**Given text:**
---------------
Plans have been submitted to build 41 new homes on a field outside the small Gloucestershire village of Alderton.

The application made by Poole-based GVD Group to Tewkesbury Borough Council is for a “residential-led development on the eastern edge” of the village.

Within the 41 dwellings, 20 would be built as affordable homes and would lie just south of the B4077 Dibden Lane, the main road that connects the village from the east.

According to documents filed with the plans, the two hectare site is “situated on an area of rough grassland that rises gently” and forms part of the “eastern gateway approach into Alderton.”

It is flanked to the south and east by open countryside and to the north by agricultural fields while the western border flanks the existing village buildings.

The application is for outline planning permission so exact details of how the dwellings would be arranged has not been included in the initial designs.
---------------
**Given instruction 1:** In the Alderton housing article, how many of the 41 planned homes would be affordable homes?
**Given instruction 2:** Using the Alderton housing article, explain why the initial designs leave out how the dwellings would be arranged.
**Given instruction 3:** Print the passage of the Alderton housing article between "According to documents" and "the initial designs.", inclusive.

**Provided data:**
---------------
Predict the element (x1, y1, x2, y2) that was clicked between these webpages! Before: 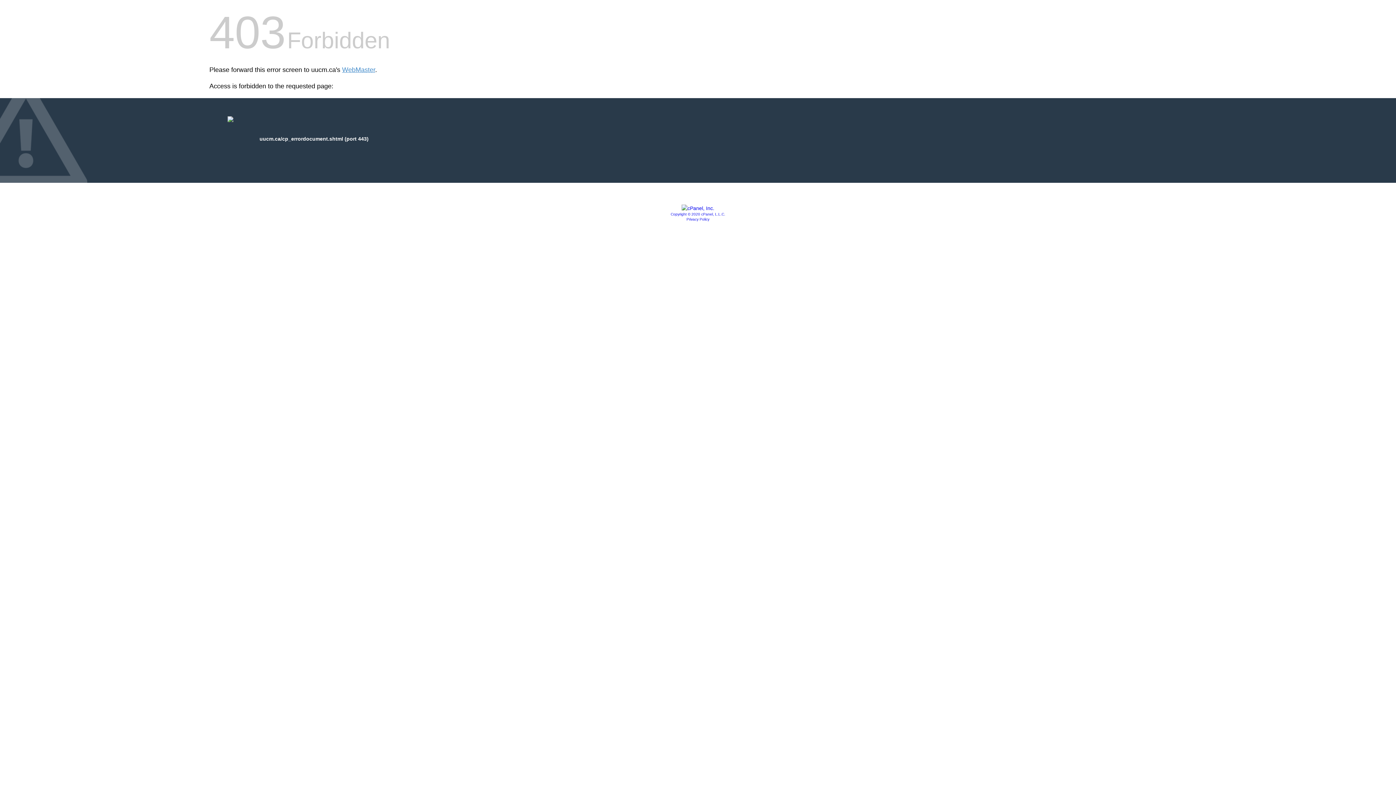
---------------
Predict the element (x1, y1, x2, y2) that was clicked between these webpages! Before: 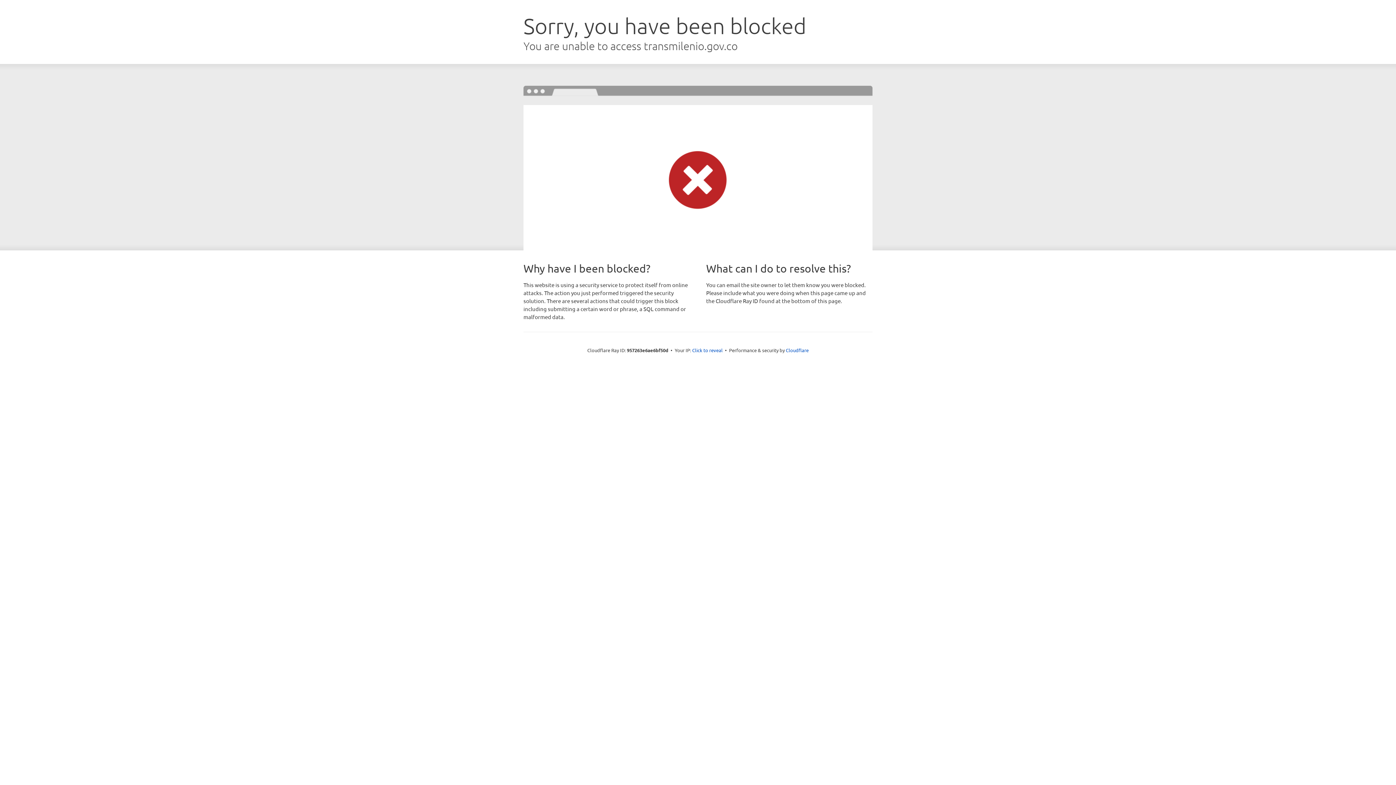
---------------
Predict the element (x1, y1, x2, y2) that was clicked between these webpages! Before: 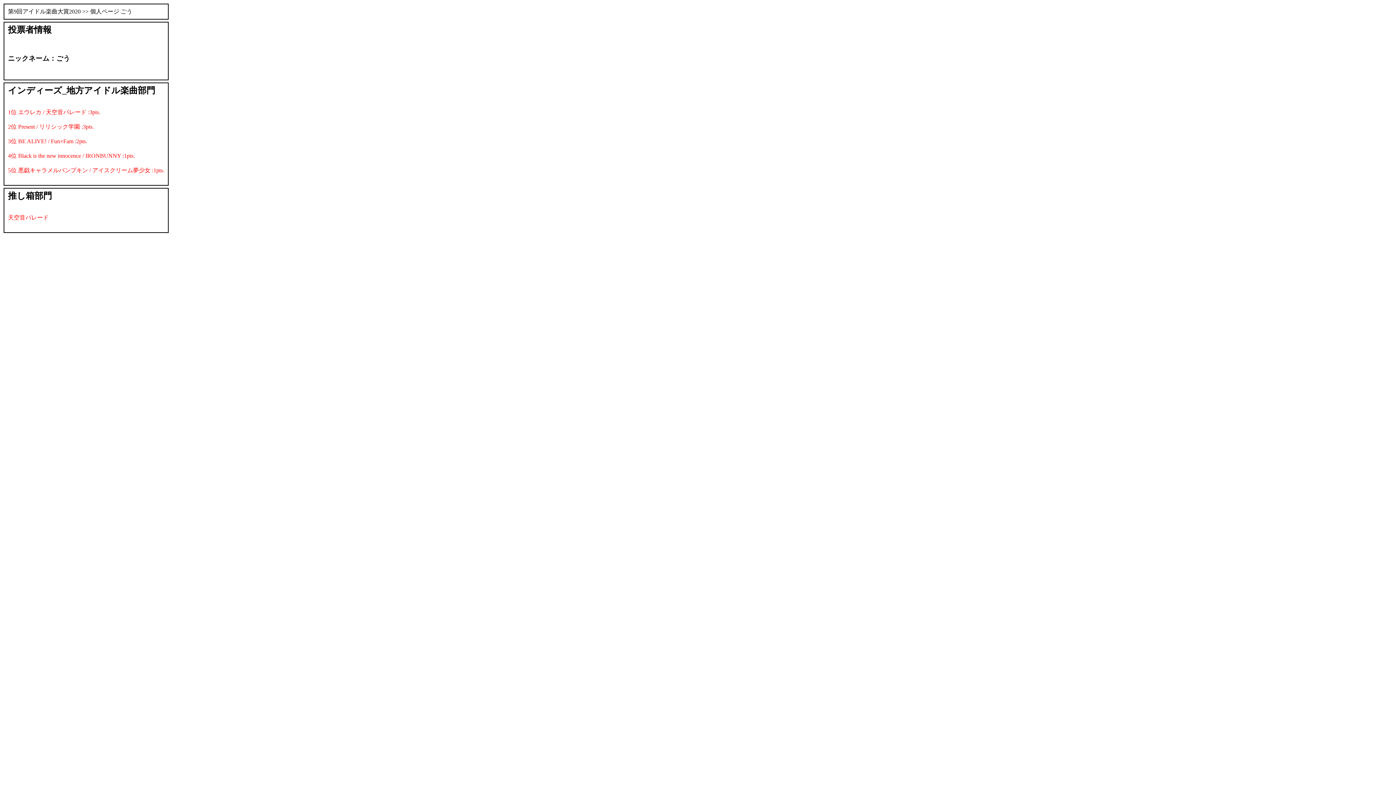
---------------
**Final result 1:** 20 of the 41 homes would be affordable.

**Final result 2:** The application seeks only outline planning permission. For that reason, the initial designs do not include exact details of how the dwellings would be arranged.

**Final result 3:**
According to documents filed with the plans, the two hectare site is “situated on an area of rough grassland that rises gently” and forms part of the “eastern gateway approach into Alderton.”

It is flanked to the south and east by open countryside and to the north by agricultural fields while the western border flanks the existing village buildings.

The application is for outline planning permission so exact details of how the dwellings would be arranged has not been included in the initial designs.